Task instructions:
Copy the material below line for line, keeping every character and coordinate unchanged.

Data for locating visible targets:
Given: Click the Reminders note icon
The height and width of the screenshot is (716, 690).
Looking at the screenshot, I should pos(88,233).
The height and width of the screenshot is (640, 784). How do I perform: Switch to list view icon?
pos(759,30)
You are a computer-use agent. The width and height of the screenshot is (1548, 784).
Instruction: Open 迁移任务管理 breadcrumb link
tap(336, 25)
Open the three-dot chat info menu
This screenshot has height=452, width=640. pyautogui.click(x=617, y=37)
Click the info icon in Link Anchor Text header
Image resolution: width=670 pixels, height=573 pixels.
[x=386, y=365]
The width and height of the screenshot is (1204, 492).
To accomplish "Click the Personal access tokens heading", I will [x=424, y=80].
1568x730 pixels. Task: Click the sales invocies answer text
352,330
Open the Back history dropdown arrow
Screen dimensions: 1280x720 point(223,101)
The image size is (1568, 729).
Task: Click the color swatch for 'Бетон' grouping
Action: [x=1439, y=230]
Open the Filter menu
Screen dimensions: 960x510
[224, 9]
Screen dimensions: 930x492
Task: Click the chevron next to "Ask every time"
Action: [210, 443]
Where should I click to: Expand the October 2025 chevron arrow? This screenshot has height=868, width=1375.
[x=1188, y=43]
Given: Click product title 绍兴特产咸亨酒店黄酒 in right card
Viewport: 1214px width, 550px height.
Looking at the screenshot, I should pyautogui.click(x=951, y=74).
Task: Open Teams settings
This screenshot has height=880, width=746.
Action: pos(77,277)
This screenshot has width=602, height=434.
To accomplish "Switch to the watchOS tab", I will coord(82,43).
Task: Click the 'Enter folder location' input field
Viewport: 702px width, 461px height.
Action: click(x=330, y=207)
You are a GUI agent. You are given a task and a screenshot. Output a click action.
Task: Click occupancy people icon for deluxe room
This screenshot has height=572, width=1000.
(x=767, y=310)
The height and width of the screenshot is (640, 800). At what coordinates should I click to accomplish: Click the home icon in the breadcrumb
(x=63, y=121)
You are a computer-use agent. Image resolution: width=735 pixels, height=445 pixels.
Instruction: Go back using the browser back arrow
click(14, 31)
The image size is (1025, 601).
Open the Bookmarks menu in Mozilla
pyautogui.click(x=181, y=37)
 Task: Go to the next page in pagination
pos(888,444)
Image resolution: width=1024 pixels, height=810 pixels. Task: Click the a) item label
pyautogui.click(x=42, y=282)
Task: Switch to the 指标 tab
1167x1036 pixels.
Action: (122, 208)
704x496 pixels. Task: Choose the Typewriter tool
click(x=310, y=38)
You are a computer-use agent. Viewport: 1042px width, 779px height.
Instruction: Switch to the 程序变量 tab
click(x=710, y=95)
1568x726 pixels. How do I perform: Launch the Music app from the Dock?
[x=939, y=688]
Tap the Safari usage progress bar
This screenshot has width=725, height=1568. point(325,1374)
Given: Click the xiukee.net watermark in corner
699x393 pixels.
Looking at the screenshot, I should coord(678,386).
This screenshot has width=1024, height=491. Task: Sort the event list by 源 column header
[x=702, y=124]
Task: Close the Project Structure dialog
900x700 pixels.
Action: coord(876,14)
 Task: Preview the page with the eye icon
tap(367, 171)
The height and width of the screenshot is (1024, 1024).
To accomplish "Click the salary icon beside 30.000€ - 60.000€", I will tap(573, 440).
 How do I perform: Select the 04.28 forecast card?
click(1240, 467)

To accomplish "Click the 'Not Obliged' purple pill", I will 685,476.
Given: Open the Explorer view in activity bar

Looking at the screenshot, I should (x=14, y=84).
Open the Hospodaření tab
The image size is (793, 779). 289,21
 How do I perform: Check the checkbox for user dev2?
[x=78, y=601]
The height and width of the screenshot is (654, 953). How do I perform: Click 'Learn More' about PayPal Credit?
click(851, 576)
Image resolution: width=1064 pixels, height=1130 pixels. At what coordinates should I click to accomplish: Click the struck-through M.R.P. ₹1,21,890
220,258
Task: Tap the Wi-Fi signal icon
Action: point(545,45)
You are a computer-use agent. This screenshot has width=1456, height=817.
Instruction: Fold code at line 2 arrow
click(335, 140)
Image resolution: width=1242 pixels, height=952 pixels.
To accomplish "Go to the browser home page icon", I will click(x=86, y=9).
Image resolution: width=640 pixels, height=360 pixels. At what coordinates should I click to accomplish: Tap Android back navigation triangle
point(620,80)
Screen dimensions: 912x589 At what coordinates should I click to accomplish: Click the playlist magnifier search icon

The solution:
Given: Click the Reminders note icon
The height and width of the screenshot is (716, 690).
Looking at the screenshot, I should pos(88,233).
The height and width of the screenshot is (640, 784). How do I perform: Switch to list view icon?
pos(759,30)
You are a computer-use agent. The width and height of the screenshot is (1548, 784).
Instruction: Open 迁移任务管理 breadcrumb link
tap(336, 25)
Open the three-dot chat info menu
This screenshot has height=452, width=640. pyautogui.click(x=617, y=37)
Click the info icon in Link Anchor Text header
Image resolution: width=670 pixels, height=573 pixels.
[x=386, y=365]
The width and height of the screenshot is (1204, 492).
To accomplish "Click the Personal access tokens heading", I will [x=424, y=80].
1568x730 pixels. Task: Click the sales invocies answer text
352,330
Open the Back history dropdown arrow
Screen dimensions: 1280x720 point(223,101)
The image size is (1568, 729).
Task: Click the color swatch for 'Бетон' grouping
Action: [x=1439, y=230]
Open the Filter menu
Screen dimensions: 960x510
[224, 9]
Screen dimensions: 930x492
Task: Click the chevron next to "Ask every time"
Action: [210, 443]
Where should I click to: Expand the October 2025 chevron arrow? This screenshot has height=868, width=1375.
[x=1188, y=43]
Given: Click product title 绍兴特产咸亨酒店黄酒 in right card
Viewport: 1214px width, 550px height.
Looking at the screenshot, I should pyautogui.click(x=951, y=74).
Task: Open Teams settings
This screenshot has height=880, width=746.
Action: pos(77,277)
This screenshot has width=602, height=434.
To accomplish "Switch to the watchOS tab", I will coord(82,43).
Task: Click the 'Enter folder location' input field
Viewport: 702px width, 461px height.
Action: click(x=330, y=207)
You are a GUI agent. You are given a task and a screenshot. Output a click action.
Task: Click occupancy people icon for deluxe room
This screenshot has height=572, width=1000.
(x=767, y=310)
The height and width of the screenshot is (640, 800). At what coordinates should I click to accomplish: Click the home icon in the breadcrumb
(x=63, y=121)
You are a computer-use agent. Image resolution: width=735 pixels, height=445 pixels.
Instruction: Go back using the browser back arrow
click(14, 31)
The image size is (1025, 601).
Open the Bookmarks menu in Mozilla
pyautogui.click(x=181, y=37)
 Task: Go to the next page in pagination
pos(888,444)
Image resolution: width=1024 pixels, height=810 pixels. Task: Click the a) item label
pyautogui.click(x=42, y=282)
Task: Switch to the 指标 tab
1167x1036 pixels.
Action: (122, 208)
704x496 pixels. Task: Choose the Typewriter tool
click(x=310, y=38)
You are a computer-use agent. Viewport: 1042px width, 779px height.
Instruction: Switch to the 程序变量 tab
click(x=710, y=95)
1568x726 pixels. How do I perform: Launch the Music app from the Dock?
[x=939, y=688]
Tap the Safari usage progress bar
This screenshot has width=725, height=1568. point(325,1374)
Given: Click the xiukee.net watermark in corner
699x393 pixels.
Looking at the screenshot, I should coord(678,386).
This screenshot has width=1024, height=491. Task: Sort the event list by 源 column header
[x=702, y=124]
Task: Close the Project Structure dialog
900x700 pixels.
Action: coord(876,14)
 Task: Preview the page with the eye icon
tap(367, 171)
The height and width of the screenshot is (1024, 1024).
To accomplish "Click the salary icon beside 30.000€ - 60.000€", I will tap(573, 440).
 How do I perform: Select the 04.28 forecast card?
click(1240, 467)

To accomplish "Click the 'Not Obliged' purple pill", I will 685,476.
Given: Open the Explorer view in activity bar

Looking at the screenshot, I should (x=14, y=84).
Open the Hospodaření tab
The image size is (793, 779). 289,21
 How do I perform: Check the checkbox for user dev2?
[x=78, y=601]
The height and width of the screenshot is (654, 953). How do I perform: Click 'Learn More' about PayPal Credit?
click(851, 576)
Image resolution: width=1064 pixels, height=1130 pixels. At what coordinates should I click to accomplish: Click the struck-through M.R.P. ₹1,21,890
220,258
Task: Tap the Wi-Fi signal icon
Action: point(545,45)
You are a computer-use agent. This screenshot has width=1456, height=817.
Instruction: Fold code at line 2 arrow
click(335, 140)
Image resolution: width=1242 pixels, height=952 pixels.
To accomplish "Go to the browser home page icon", I will click(x=86, y=9).
Image resolution: width=640 pixels, height=360 pixels. At what coordinates should I click to accomplish: Tap Android back navigation triangle
point(620,80)
Screen dimensions: 912x589 At what coordinates should I click to accomplish: Click the playlist magnifier search icon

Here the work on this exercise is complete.